С моей точки зрения, это была единственно возможная реакция настоящего врача. Дело шло не только о со­мнительных шансах спасти некую женщину. Но также о несомненном, стопроцентном шансе утвердить в ма­леньком мальчике веру в человечность.

Я написал родителям мальчика, что у них заме­чательный сын, и пригласил их приехать. Они приехали, и профессор Сыркин действительно ей помог. Это было, если память мне не изменяет, в 1977 году.

Когда Сыркин выступает в кардиологическом общест­ве, там неизменно полный сбор, как в хорошем театре. Точно так же бывало и на лекциях замечательного ленинградского хирурга Юстина Юлиановича Джане­лидзе.

Джанелидзе, преподававший в Военно-медицинской академии, нередко читал лекции непосредственно в кли­нике. И, надо сказать, они пользовались таким успехом, что на них стремились попасть почти все ходячие больные. Он этому не препятствовал. Прекрасный рас­сказчик, эрудит, Юстин Юлианович считал необходимым передавать студентам не только сугубо медицинские, но и, если так можно выразиться, человековедческие знания. Помню его блистательную лекцию, посвященную ранению и смерти Пушкина. Он говорил как истинный знаток истории литературы, как тонкий психолог. И в то же время это была лекция именно врача. Подробно описав, каким образом доктора пытались спасти поэта, он задал студентам вопрос, что бы они стали делать, оказавшись на их месте, но располагая возможностями современной медицины.

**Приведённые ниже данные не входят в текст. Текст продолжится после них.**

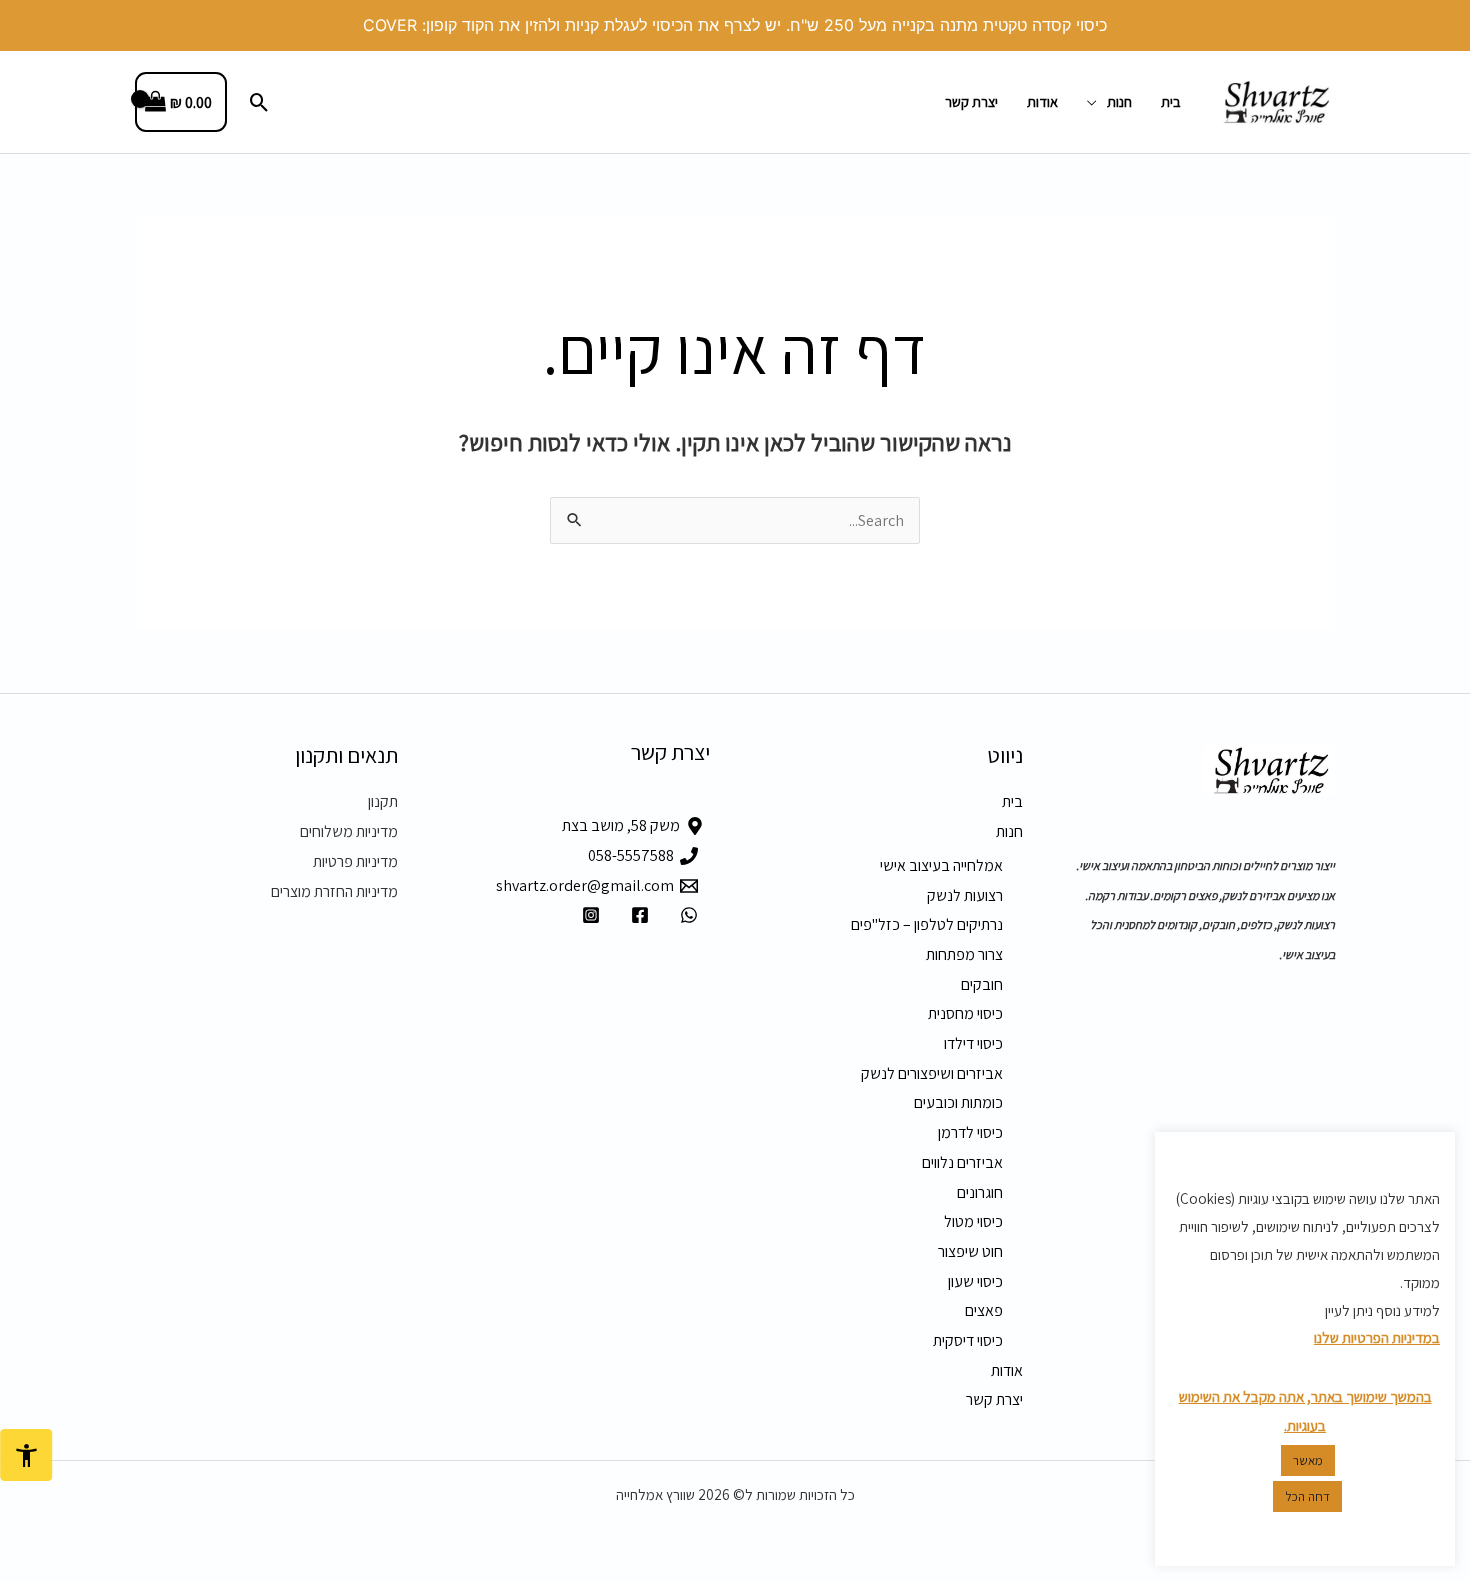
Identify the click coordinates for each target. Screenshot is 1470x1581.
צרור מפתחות (964, 954)
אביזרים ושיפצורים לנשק (932, 1073)
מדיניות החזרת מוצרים (334, 891)
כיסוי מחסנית (965, 1013)
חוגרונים (980, 1192)
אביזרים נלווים (962, 1162)
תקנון (383, 801)
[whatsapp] (685, 915)
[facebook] (636, 915)
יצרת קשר (971, 101)
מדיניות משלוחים (349, 831)
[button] (259, 102)
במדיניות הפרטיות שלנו (1377, 1337)
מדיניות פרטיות (355, 861)
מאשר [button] (1308, 1460)
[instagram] (588, 915)
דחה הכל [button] (1307, 1496)
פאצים (984, 1310)
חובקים (982, 984)
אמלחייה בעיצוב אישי (941, 865)
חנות (1119, 101)
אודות (1042, 101)
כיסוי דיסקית (968, 1340)
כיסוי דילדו (973, 1043)
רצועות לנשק (965, 895)
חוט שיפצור (970, 1251)
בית (1171, 101)
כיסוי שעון (975, 1281)
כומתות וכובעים (958, 1102)
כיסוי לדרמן (970, 1132)
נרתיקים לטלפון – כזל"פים (927, 924)
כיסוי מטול (973, 1221)
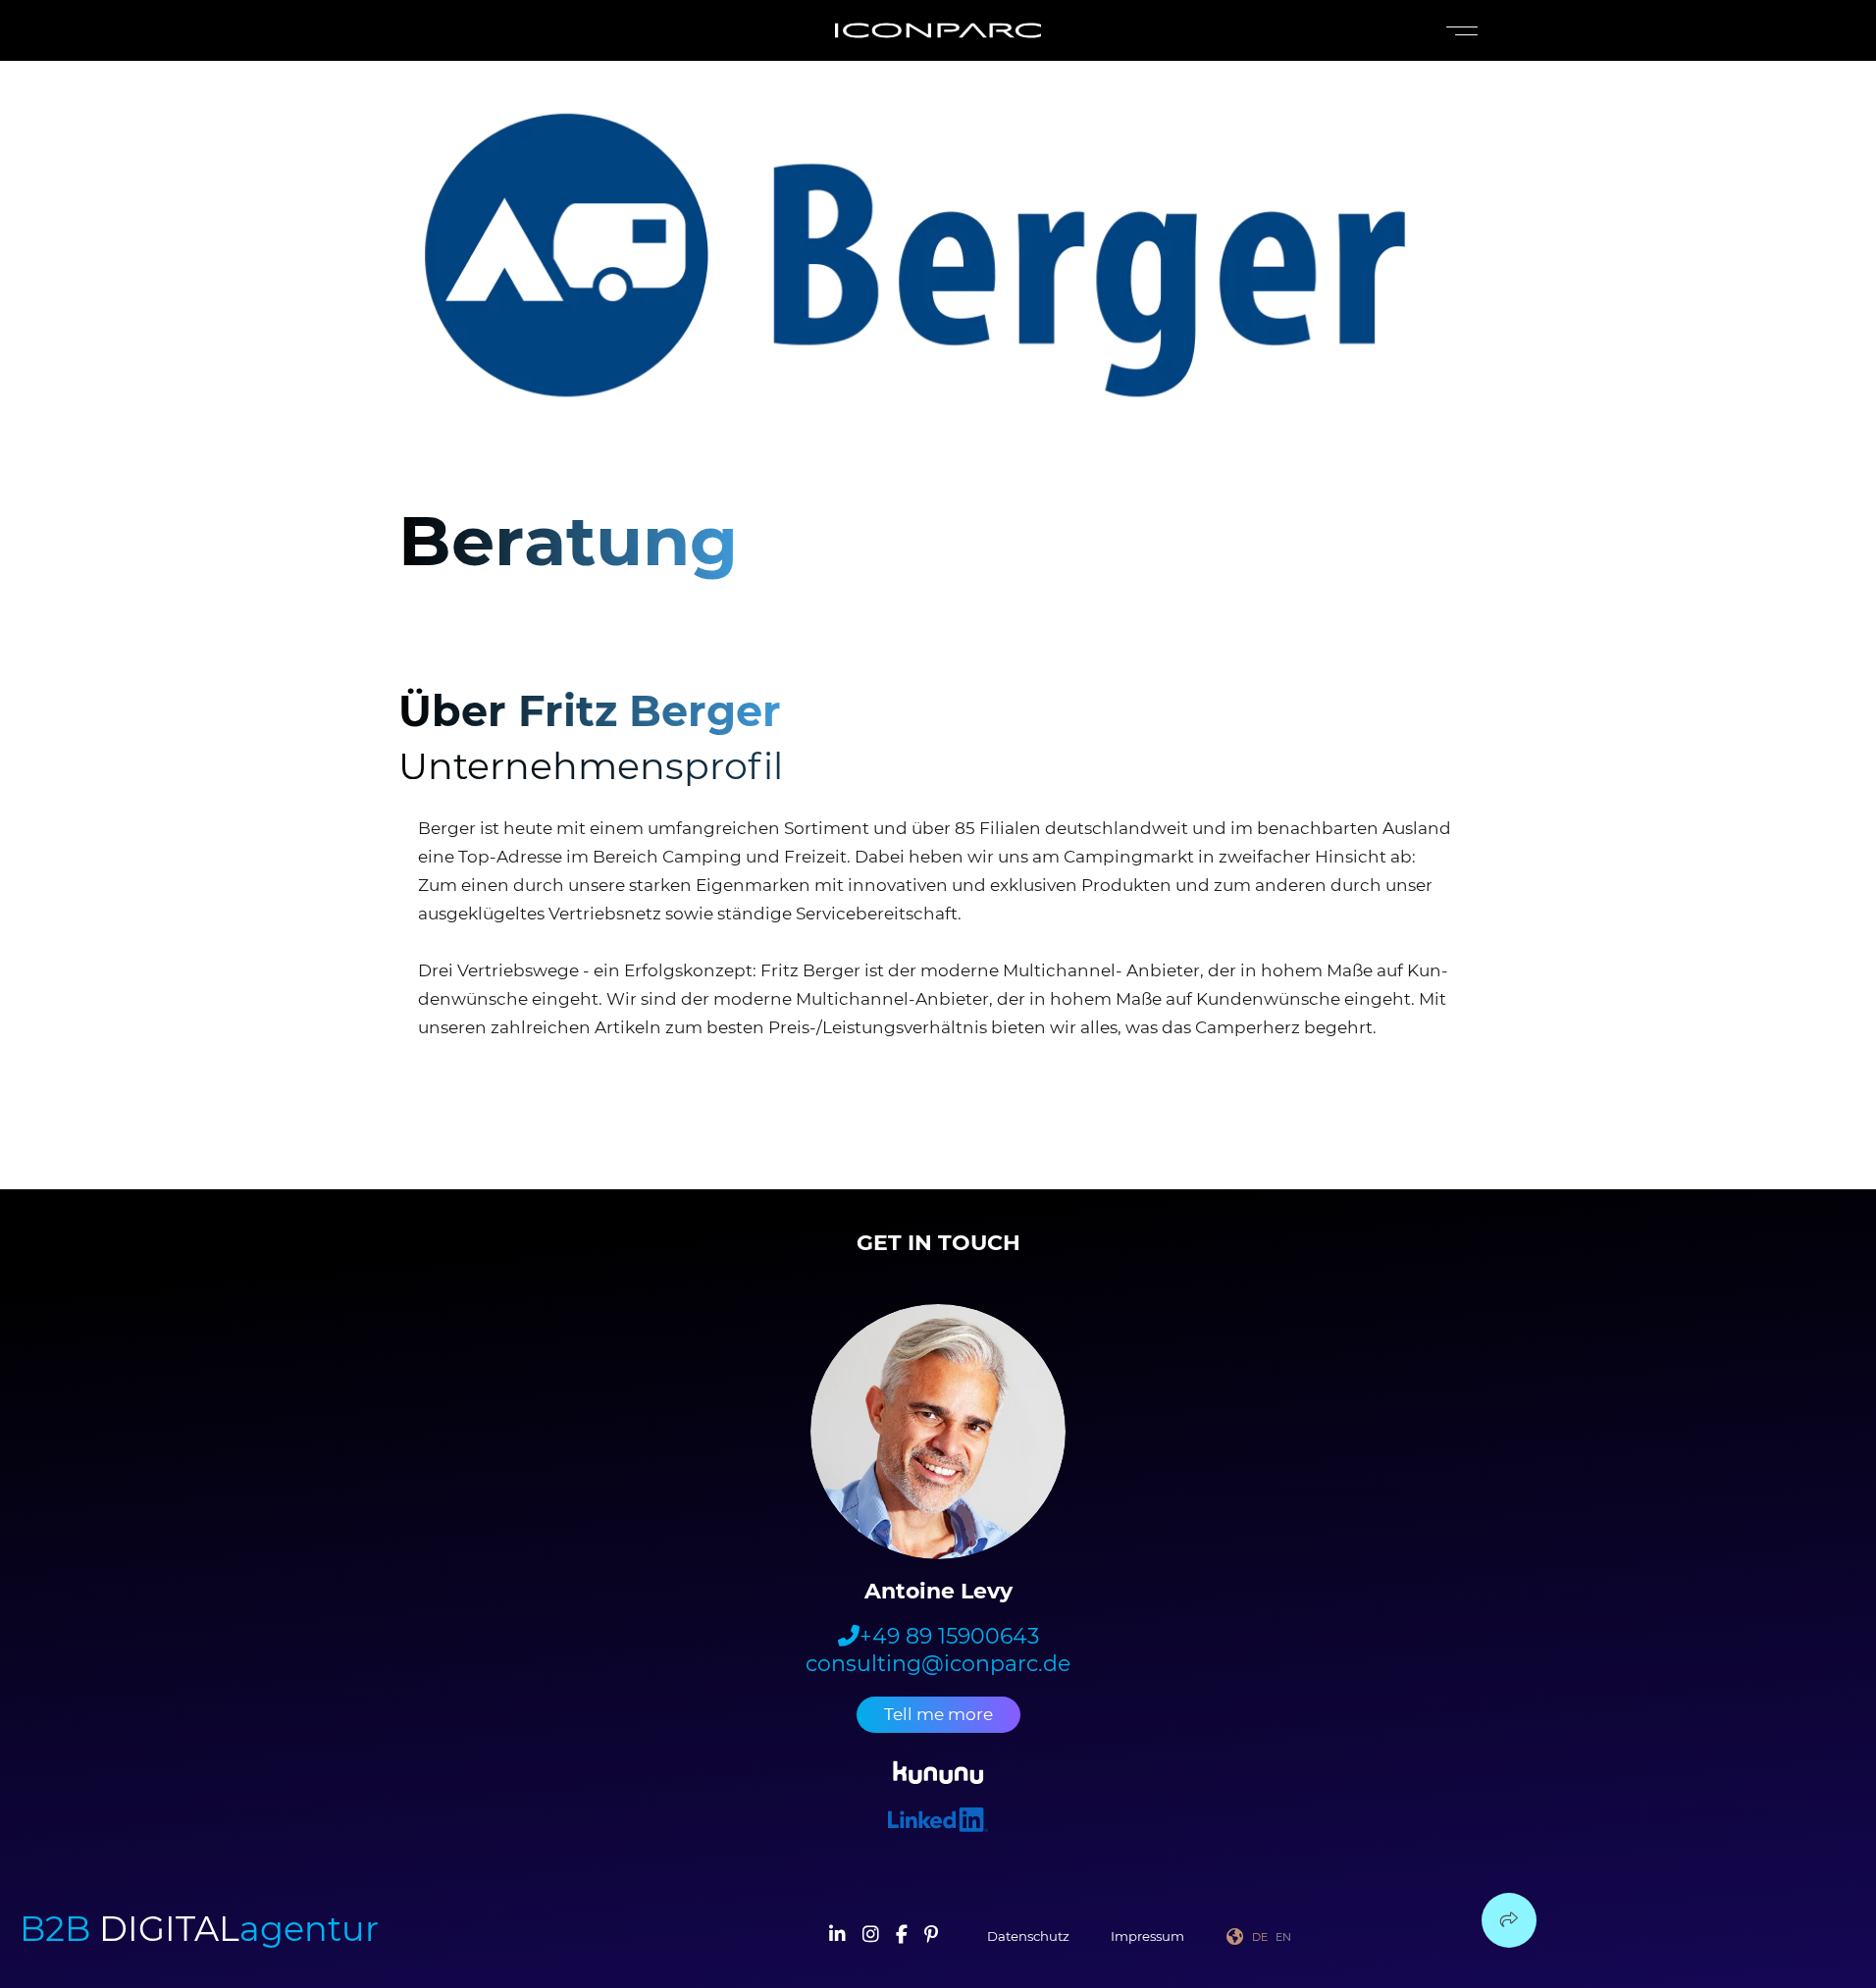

Из той лекции-дискуссии можно было сделать вывод, что современная медицина могла бы сохранить Пушкину жизнь. Но говоря об антибиотиках, хирургических ла­зерах и надежных способах пересадки органов, Джа­нелидзе подчеркивал, что научный прогресс не самоцель, а всего лишь средство достижения цели. И что носителям научного прогресса надлежит сознавать врачевание как идею нравственную, гуманистическую.

Мне очень близка эта мысль. В конце концов то дело, которому я служу всю свою жизнь, тоже в известной степени врачевание.

Есть такой анекдот. Врач говорит: ну что, будем лечить или пусть живет? Лечение Джуны Давиташвили повредить не может — это, на мой взгляд, нечто вроде биостимулятора.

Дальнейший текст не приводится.